Something that is often not said is that female fertility starts to decline, and dramatically so, around age 35. But with so many women being encouraged to put career before babies, the message they are often told is “there’s always time for that.”

Well, three dear friends of mine have found out the hard way that’s simply not true. All waited to around age 38 to get started with baby making, only to find even with all the help medical science had to offer, it just wasn’t meant to be. All were devastated by this fact. And all said, “Why didn’t someone tell me?”

It’s because of what I watched them go through that I am telling you this now.

But celebrities are having babies left and right at age 45 plus, right? Yes, some do.

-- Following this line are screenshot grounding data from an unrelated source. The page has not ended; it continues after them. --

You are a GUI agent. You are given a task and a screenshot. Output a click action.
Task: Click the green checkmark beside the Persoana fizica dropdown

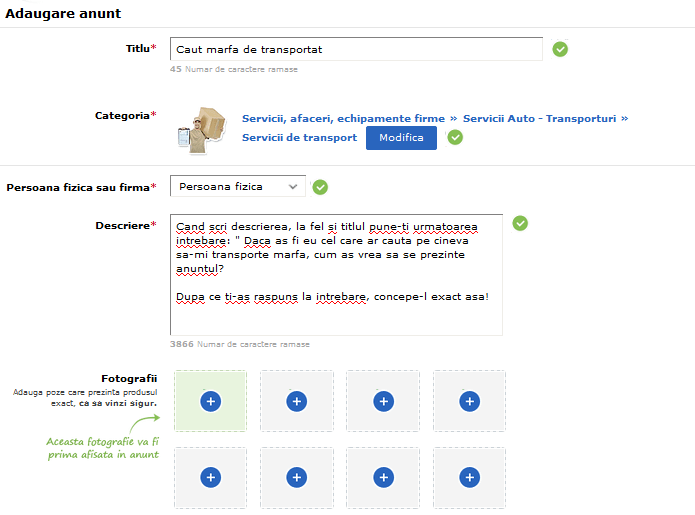(x=320, y=187)
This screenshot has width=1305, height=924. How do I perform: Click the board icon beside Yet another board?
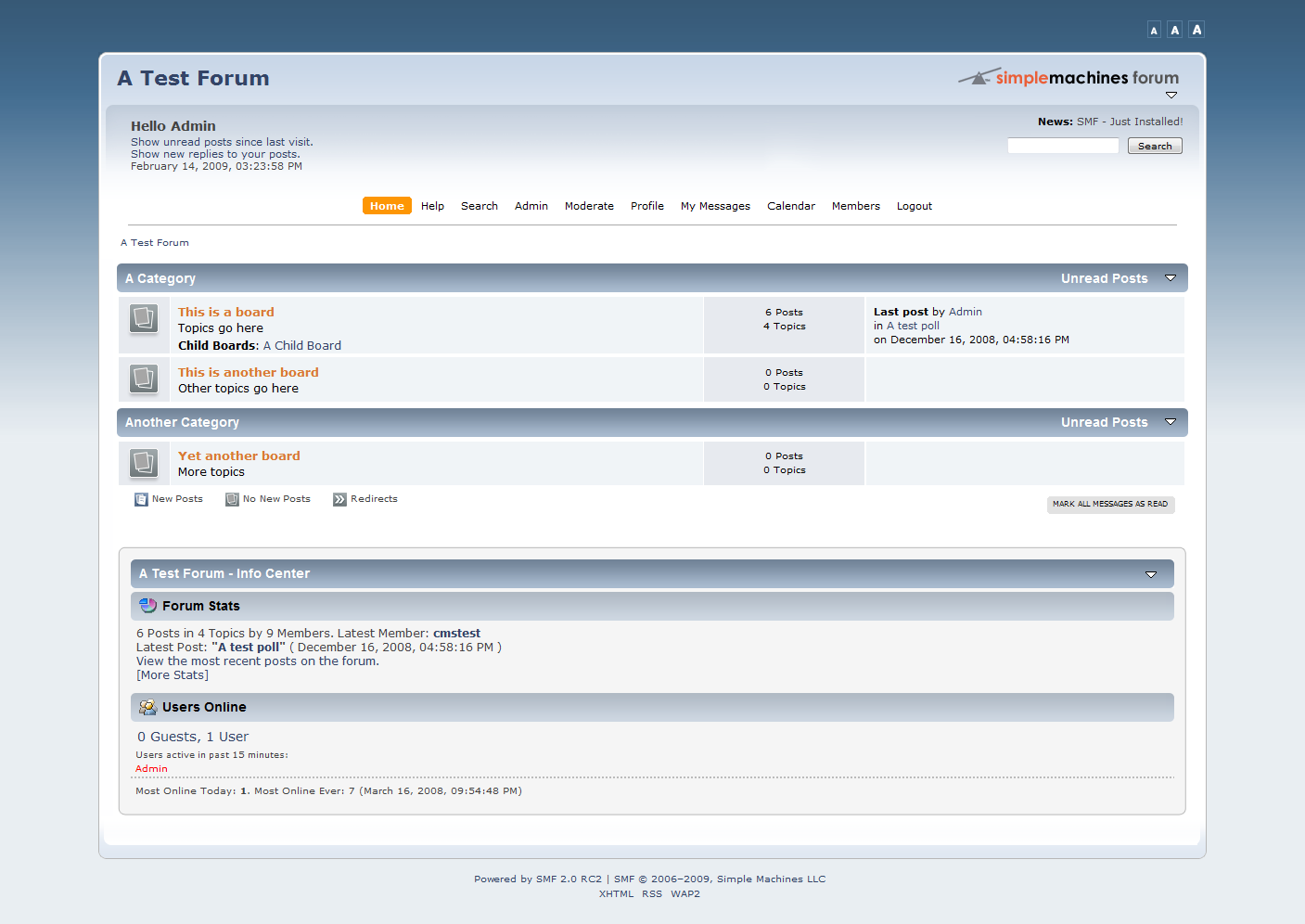click(x=144, y=462)
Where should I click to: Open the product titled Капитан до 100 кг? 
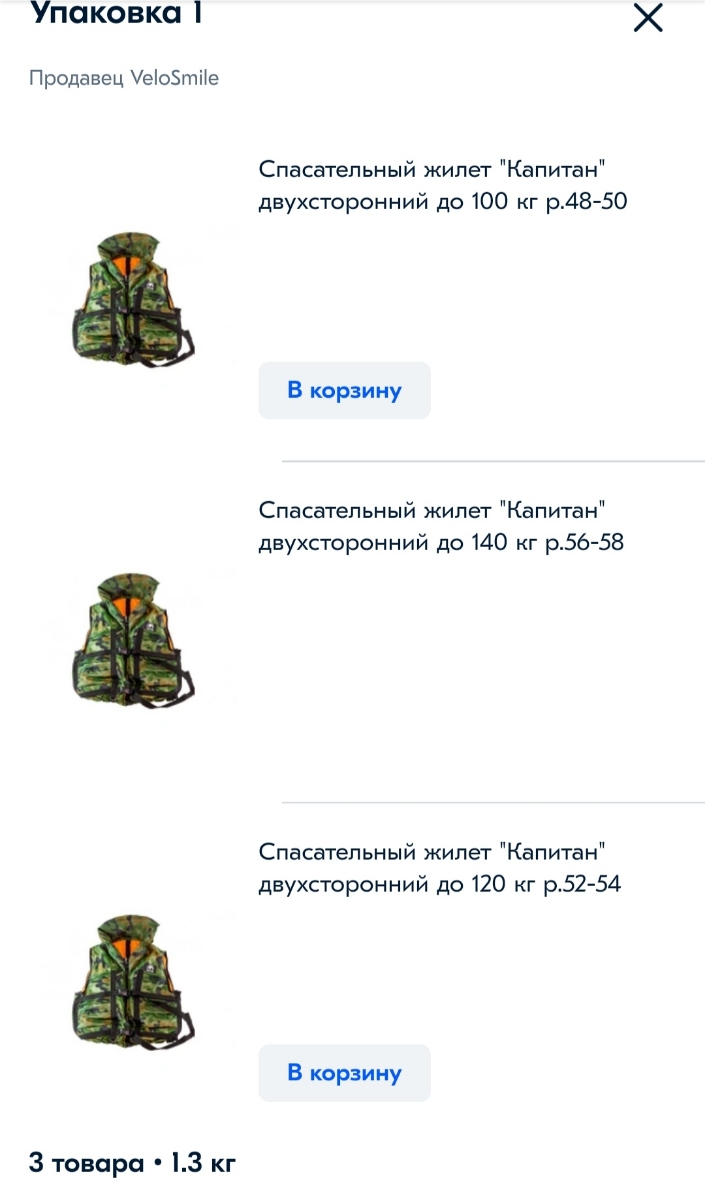click(x=443, y=185)
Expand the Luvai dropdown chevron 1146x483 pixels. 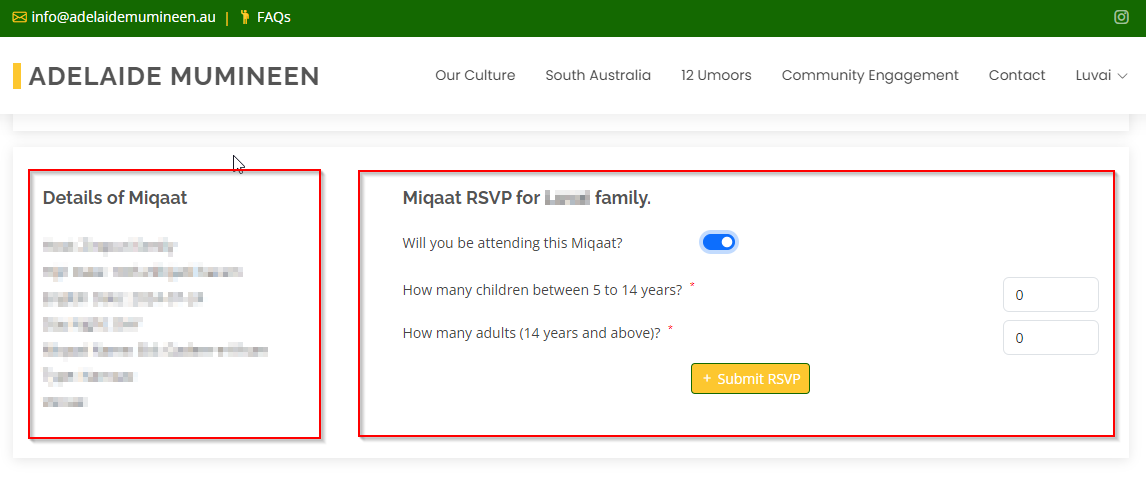[x=1123, y=76]
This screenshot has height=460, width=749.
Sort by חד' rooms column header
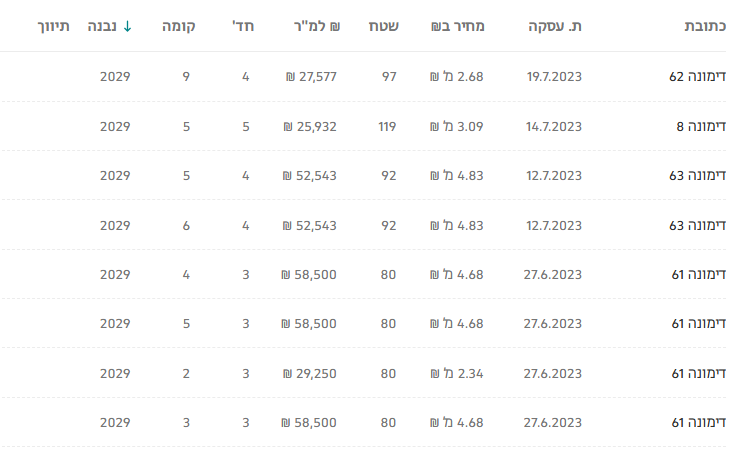pyautogui.click(x=243, y=26)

But not without a lot of help, and possibly a surrogate, or donor eggs, or adoption.

The truth is, after age 40 even the most advanced infertility procedure — in vitro — where sperm and egg meet outside of the body and are implanted at just the right moment — has about a 2 percent success rate (after age 40.)

Even if a woman freezes her eggs while younger, the success rates of the in vitro procedure are not increased. The hormonal mix after age 40 is hit and miss.

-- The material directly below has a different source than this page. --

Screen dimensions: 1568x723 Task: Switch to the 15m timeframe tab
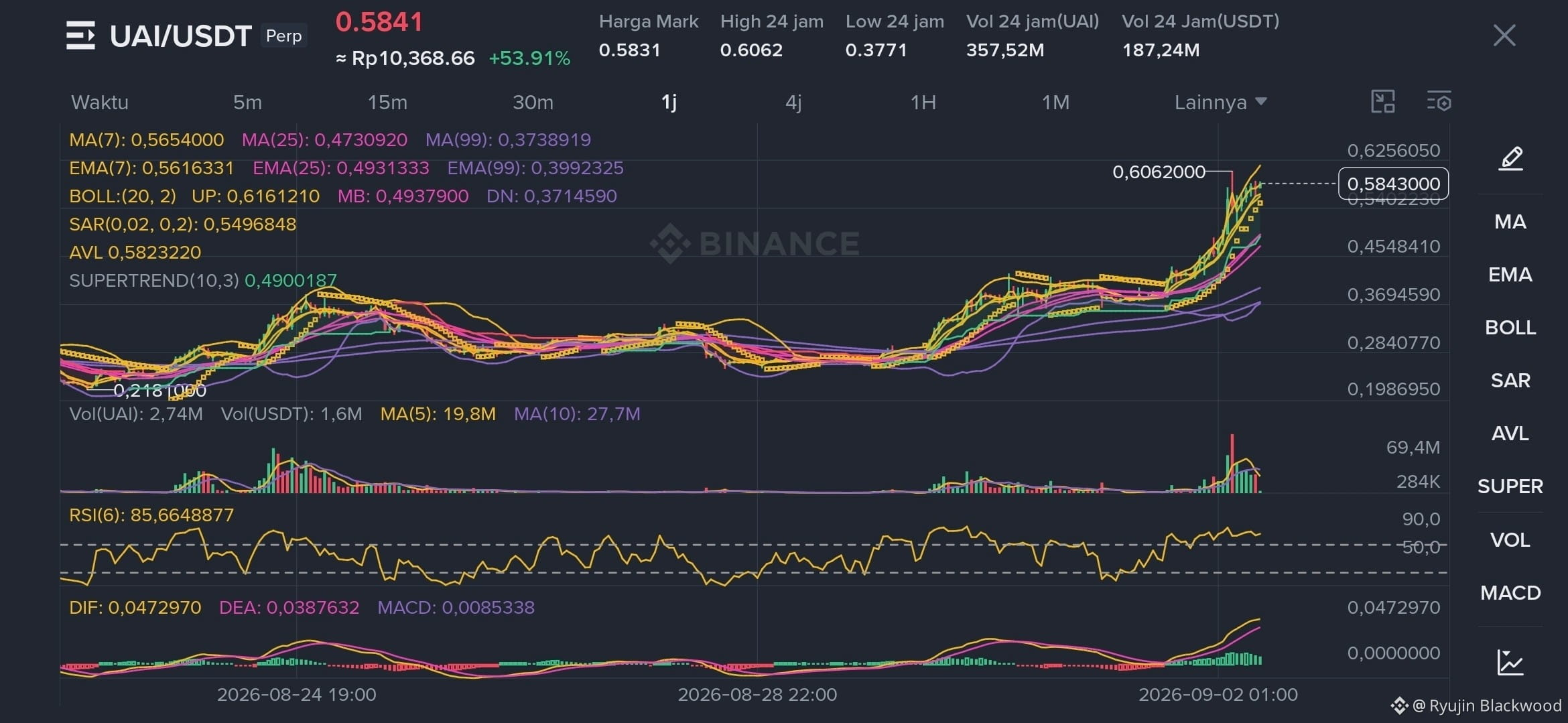[387, 102]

For some women, it indeed is no problem. In fact, after the age of 40 is the second most common time for a woman to have an unplanned pregnancy, resulting in “change of life babies” who are born to moms who think they don’t have to worry about birth control measures anymore.

I had my own children at the age of 33 and 40, both conceived within three months of deciding to try. I think a lot of that was due to both my in depth knowledge of how it works, and also just plain old good luck.

Maybe it is TMI, but I have always had very regular cycles and I have never had some of the the gyn issues that some women struggle with, such as endometriosis, fibroids, pelvic inflammatory disease, STD’s, or other factors that can greatly impact fertility. For women who do have these issues, timing is even more critical as their fertility can be severely compromised even by their mid 20s.

If you want a family, may I suggest another path? Have your children young and start you career in your 40s, rather than the more promoted path of having a career in your 20s and 30s and starting a family at 40.

I would not wish upon anyone the heartbreak and disappointment I have watched my friends go though. They just didn’t know, and nobody ever told them this. That’s why I am telling you this now. Infertility is not something I would wish on anyone, and it is a very private and deep pain.

Of my three friends (and their husbands), one has adopted two little girls, one has decided to stop trying infertility treatments and to accept her DINK lifestyle and focus on being thankful she has her wonderful husband to share her life with, and the third is right now undergoing what will likely be the final attempts. I know all would give almost anything for things to have turned out differently and for the third, I still hope that they will.

Doing different is not always easy, but sometimes it is the best path. There are challenges of parenting at any age, so I am not sure the advice to put off babies until one is in her late 30s for financial and career reasons is sound advice. I got lucky. And I am glad that I did. But just because it worked out that way for me, is no guarantee it will for others.

After watching what my friends have gone through, it’s not a risk I would advise someone talking unless they are 100 percent ok with the possibility that it may never happen at all.

(And btw, I am in no way endorsing teen pregnancy or that women have babies when they are not in a lifetime relationship. If it happens, by all means make the best of it, but to do so on purpose is just as unwise as waiting until age 47 to start trying.)